WHAT YOU WILL DO:
Give back exactly the lines of the entries below from the line with "Bottle (147, 902)" to the line with "Oz) (58, 532)", inclusive, and only those.

Collected data
***

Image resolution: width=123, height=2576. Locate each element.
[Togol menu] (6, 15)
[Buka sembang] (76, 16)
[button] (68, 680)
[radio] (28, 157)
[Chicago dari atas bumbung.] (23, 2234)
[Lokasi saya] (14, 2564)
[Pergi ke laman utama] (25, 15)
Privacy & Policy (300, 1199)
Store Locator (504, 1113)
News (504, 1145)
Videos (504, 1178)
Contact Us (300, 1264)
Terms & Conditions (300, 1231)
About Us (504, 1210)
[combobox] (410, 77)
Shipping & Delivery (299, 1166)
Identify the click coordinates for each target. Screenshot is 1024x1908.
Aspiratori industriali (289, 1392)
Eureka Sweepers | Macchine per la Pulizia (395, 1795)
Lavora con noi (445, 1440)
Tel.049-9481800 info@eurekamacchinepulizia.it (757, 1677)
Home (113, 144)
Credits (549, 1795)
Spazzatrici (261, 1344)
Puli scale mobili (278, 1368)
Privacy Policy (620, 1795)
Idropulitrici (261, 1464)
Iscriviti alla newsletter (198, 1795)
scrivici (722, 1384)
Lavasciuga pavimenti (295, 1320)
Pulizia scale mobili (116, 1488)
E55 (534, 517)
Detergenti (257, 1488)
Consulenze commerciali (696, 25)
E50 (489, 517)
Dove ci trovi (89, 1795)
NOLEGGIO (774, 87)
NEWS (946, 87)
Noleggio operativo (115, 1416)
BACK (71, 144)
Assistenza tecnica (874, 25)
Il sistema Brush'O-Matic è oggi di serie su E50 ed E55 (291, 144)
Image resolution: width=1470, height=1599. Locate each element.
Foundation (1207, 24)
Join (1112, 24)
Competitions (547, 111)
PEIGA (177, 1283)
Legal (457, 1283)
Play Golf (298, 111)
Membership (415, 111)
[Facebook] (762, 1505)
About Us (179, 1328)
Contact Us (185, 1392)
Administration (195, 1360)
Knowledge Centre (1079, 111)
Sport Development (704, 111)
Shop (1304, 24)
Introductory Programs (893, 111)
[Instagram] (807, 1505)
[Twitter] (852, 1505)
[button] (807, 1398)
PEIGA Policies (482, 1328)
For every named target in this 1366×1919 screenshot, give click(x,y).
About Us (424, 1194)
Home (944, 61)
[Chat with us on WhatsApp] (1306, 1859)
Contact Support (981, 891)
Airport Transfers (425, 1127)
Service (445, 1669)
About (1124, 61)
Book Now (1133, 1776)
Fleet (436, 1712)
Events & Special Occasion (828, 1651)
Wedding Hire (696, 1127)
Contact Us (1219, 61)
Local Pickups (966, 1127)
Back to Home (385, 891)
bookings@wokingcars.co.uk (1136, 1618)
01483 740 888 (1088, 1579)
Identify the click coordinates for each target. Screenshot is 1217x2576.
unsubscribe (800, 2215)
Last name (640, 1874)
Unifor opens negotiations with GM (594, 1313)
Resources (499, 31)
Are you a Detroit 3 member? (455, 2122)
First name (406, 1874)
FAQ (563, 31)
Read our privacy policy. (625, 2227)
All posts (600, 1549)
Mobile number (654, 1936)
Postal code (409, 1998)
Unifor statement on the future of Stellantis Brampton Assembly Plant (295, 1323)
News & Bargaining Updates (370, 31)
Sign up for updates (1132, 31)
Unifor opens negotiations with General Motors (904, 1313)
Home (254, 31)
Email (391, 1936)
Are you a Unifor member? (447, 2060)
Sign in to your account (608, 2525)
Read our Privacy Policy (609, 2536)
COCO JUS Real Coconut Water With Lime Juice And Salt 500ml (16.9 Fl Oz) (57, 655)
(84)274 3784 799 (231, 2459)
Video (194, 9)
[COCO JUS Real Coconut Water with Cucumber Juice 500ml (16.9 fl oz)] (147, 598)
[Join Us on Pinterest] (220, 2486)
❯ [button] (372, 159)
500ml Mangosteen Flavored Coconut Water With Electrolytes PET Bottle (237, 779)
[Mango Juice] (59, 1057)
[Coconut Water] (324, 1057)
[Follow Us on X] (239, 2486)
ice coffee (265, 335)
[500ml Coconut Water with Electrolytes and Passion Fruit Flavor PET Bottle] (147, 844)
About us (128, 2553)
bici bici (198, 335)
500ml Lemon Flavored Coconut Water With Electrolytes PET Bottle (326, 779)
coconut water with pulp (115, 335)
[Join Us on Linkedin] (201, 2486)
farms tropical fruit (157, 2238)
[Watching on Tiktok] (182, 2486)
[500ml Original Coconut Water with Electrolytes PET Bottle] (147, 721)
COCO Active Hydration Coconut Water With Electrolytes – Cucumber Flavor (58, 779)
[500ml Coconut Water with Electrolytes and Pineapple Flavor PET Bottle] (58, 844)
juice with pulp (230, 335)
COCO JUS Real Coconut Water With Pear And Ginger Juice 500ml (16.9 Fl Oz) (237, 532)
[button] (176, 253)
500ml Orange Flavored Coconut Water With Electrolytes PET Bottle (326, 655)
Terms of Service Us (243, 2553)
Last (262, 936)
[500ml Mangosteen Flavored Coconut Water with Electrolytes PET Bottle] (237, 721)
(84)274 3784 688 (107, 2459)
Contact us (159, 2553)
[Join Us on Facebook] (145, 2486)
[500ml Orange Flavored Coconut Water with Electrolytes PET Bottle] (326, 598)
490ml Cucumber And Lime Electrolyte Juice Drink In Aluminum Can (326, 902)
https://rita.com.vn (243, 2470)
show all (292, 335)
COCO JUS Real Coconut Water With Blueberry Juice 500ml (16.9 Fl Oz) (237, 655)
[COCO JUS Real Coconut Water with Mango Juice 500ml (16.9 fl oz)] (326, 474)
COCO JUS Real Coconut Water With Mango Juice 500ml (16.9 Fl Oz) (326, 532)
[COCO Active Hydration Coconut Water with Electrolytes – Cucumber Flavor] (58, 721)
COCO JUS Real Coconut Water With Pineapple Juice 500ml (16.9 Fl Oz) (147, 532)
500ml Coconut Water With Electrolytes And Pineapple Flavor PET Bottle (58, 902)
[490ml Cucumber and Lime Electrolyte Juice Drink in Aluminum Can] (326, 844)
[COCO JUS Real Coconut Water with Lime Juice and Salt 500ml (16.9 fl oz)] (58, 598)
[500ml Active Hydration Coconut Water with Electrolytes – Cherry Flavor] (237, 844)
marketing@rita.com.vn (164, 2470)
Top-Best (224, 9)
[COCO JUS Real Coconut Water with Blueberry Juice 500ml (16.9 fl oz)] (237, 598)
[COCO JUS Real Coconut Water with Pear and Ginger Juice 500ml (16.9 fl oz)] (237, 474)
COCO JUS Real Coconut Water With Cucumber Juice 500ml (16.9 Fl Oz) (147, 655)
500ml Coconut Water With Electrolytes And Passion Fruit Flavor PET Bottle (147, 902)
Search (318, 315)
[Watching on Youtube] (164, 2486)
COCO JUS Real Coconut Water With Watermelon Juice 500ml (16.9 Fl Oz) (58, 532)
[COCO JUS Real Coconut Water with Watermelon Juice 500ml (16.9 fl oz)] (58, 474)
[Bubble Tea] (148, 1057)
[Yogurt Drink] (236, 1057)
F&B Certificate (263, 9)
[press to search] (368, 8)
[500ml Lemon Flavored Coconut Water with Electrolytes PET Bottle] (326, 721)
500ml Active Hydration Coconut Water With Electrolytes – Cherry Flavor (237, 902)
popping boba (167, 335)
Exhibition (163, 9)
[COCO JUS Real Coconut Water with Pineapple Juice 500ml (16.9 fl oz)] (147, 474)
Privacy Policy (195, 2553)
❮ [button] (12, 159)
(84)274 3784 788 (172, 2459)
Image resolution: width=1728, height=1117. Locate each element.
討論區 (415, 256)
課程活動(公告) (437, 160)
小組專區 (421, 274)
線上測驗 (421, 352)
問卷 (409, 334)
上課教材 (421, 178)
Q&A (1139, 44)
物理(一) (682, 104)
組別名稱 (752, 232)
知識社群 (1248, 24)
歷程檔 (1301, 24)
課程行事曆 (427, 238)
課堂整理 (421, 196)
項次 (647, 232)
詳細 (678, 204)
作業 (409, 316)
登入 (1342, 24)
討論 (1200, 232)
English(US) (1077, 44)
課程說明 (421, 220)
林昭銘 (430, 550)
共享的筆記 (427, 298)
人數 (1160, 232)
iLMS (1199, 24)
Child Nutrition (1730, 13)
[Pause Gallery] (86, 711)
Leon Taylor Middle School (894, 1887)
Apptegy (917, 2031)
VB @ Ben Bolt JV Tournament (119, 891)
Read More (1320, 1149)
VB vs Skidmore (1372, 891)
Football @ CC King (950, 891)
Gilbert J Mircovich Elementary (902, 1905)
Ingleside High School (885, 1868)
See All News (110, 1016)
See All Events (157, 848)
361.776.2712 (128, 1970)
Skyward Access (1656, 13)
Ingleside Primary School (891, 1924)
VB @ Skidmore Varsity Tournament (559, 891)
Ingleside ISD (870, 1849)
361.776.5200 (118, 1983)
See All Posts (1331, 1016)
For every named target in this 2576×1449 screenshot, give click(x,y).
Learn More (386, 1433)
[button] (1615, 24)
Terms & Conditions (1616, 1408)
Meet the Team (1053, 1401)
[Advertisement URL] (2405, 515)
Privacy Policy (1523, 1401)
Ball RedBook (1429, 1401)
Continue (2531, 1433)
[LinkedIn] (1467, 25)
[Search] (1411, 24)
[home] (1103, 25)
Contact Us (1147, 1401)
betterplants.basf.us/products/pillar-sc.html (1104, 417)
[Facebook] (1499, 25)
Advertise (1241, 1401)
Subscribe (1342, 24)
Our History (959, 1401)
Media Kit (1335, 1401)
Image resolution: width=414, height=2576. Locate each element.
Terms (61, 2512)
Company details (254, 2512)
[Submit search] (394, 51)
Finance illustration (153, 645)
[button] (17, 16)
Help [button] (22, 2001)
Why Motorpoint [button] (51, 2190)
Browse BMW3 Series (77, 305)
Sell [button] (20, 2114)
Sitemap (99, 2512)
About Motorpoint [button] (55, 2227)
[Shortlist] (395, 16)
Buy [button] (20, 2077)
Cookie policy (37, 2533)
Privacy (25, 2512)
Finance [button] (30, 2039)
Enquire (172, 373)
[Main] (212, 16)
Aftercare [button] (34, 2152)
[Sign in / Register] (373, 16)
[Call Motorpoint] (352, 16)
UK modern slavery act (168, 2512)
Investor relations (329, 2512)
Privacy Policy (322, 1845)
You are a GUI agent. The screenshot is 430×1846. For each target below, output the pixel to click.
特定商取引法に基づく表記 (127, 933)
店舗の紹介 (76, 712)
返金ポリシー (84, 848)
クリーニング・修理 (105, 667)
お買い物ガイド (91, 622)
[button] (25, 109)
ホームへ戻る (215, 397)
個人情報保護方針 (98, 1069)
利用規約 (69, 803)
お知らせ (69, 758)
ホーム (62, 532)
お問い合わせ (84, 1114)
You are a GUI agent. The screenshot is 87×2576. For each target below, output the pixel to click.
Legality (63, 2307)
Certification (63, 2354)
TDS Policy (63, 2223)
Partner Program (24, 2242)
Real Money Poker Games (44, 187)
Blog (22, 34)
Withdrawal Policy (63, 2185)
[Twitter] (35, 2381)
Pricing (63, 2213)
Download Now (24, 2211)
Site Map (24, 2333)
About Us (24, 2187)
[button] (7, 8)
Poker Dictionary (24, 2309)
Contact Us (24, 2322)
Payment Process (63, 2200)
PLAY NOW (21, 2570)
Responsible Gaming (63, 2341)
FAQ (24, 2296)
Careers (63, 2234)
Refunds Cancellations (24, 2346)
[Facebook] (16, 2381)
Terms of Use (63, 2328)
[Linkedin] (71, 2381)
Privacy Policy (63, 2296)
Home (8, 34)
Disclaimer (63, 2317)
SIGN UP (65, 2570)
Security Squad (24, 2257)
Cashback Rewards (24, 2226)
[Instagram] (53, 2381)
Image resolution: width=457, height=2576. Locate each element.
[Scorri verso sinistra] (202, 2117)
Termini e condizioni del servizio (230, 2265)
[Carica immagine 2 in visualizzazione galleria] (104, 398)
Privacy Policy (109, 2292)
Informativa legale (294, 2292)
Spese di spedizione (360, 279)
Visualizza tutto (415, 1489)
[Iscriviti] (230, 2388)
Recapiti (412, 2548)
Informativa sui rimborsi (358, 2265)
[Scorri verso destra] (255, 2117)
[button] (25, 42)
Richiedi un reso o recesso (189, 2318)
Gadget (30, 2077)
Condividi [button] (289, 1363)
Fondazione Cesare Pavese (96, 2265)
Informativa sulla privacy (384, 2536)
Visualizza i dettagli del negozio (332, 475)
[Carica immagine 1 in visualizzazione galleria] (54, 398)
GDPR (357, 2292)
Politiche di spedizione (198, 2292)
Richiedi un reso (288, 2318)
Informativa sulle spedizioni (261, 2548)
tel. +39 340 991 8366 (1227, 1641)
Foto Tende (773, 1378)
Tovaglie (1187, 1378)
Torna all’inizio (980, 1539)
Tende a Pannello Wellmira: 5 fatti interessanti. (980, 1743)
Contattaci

***

THE ANSWER:
500ml Coconut Water With Electrolytes And Passion Fruit Flavor PET Bottle (147, 902)
Search (318, 315)
[Watching on Youtube] (164, 2486)
COCO JUS Real Coconut Water With Watermelon Juice 500ml (16.9 Fl Oz) (58, 532)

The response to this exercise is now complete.